INTERPRETATION: Major gaps in diagnostic availability exist in many low-income and middle-income countries, particularly in primary care facilities. These results can serve as a benchmark to gauge progress towards implementing guidelines such as the WHO Essential Diagnostics List and Priority Medical Devices initiatives. FUNDING: Bill & Melinda Gates Foundation.

Introduction

To benefit from essential medicines, a patient must have an accurate diagnosis. Without access to diagnostics, including pathology and laboratory medicine (PALM) diagnostics and diagnostic imaging, patient management relies on syndromic diagnosis and empiric treatment.1, 2 A recent series of Lancet reviews have described the lack of access to diagnostics and the roadmap to improvement.3, 4, 5

While there has been a significant improvement in diagnostic support for HIV/AIDS, tuberculosis, and malaria in low-income and middle-income countries (LMICs) over the past decades, significant gaps persist in availability and quality, even for diseases of public health priority.6, 7, 8, 9

Although several studies have documented diagnostic availability within different countries and settings,10, 11, 12, 13 few have used a common methodology to analyse diagnostic availability between countries. One such study extracted data from the Survey Provision Assessment (SPA) in the Demographic and Health Surveys (DHS) in ten countries and assessed 50 items that the WHO considers essential for providing health care, including eight diagnostic tests. The authors found only 2% of facilities provided all these essential diagnostics. However, a limitation of this study was that only eight laboratory diagnostic tests were included (with no diagnostic imaging) and that analysis did not stratify by specific test.

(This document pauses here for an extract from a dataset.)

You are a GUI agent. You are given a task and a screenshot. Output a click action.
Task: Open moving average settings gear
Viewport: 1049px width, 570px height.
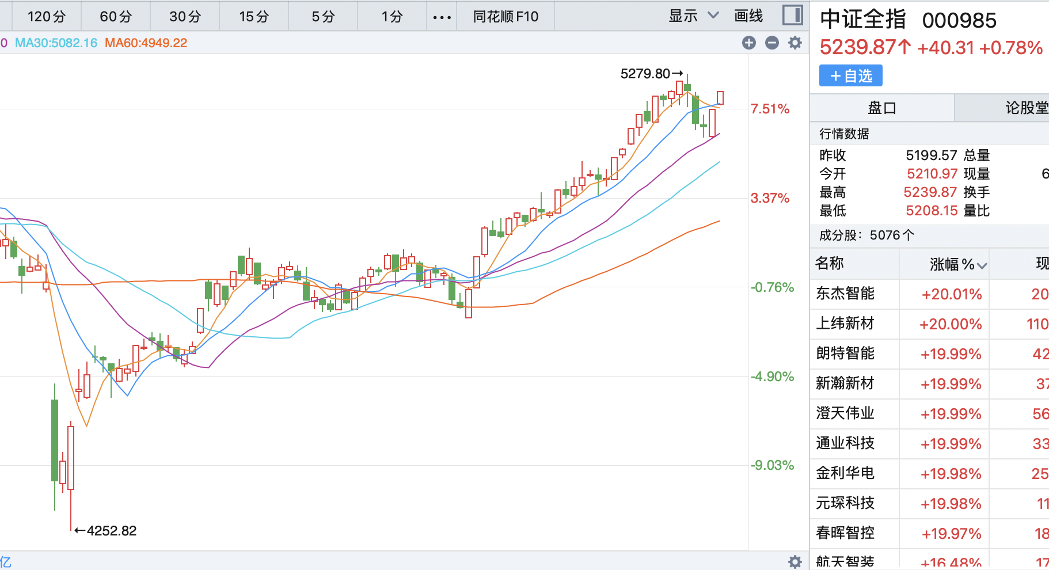[x=795, y=43]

We aimed to analyse SPA surveys to comprehensively detail essential diagnostic capacity. We assessed availability by health facility tier, by region within-country, and by associating availability to country incomes, population densities, and trends over time for 16 PALM and imaging diagnostics. These findings can inform ongoing policy efforts to improve diagnostic services in LMICs.

Evidence before this study

There has been no previous study focusing on general diagnostic availability across multiple countries using a nationally representative survey tool. The Service Provision Assessment is a health facility survey providing an overview of a country's health service readiness and includes questions on laboratory and radiological diagnostic capacity. One report summarising SPA findings across all components of health care included a brief assessment of laboratory capacity, finding that only 2% of facilities across ten countries adequately offered all eight tests selected for analysis in the study, but it did not stratify availability by test and did not include radiological examinations. With the establishment of the WHO Essential Diagnostics List in 2018 and growing international consensus that improved laboratory and radiological investment is crucial, there is a need to establish a baseline against which future investments in diagnostic capacity can be measured.

Added value of this study

This study provides an in-depth evaluation of the availability for 16 laboratory and radiological diagnostics across ten low-income and middle-income countries. We found diagnostic availability in general to be limited, but that it varied greatly by the type of diagnostic, the tier of the facility within the health system, and country. We also found that in primary care, but not hospitals, availability tended to be lower in countries with lower per capita income and in regions with lower population density within each country.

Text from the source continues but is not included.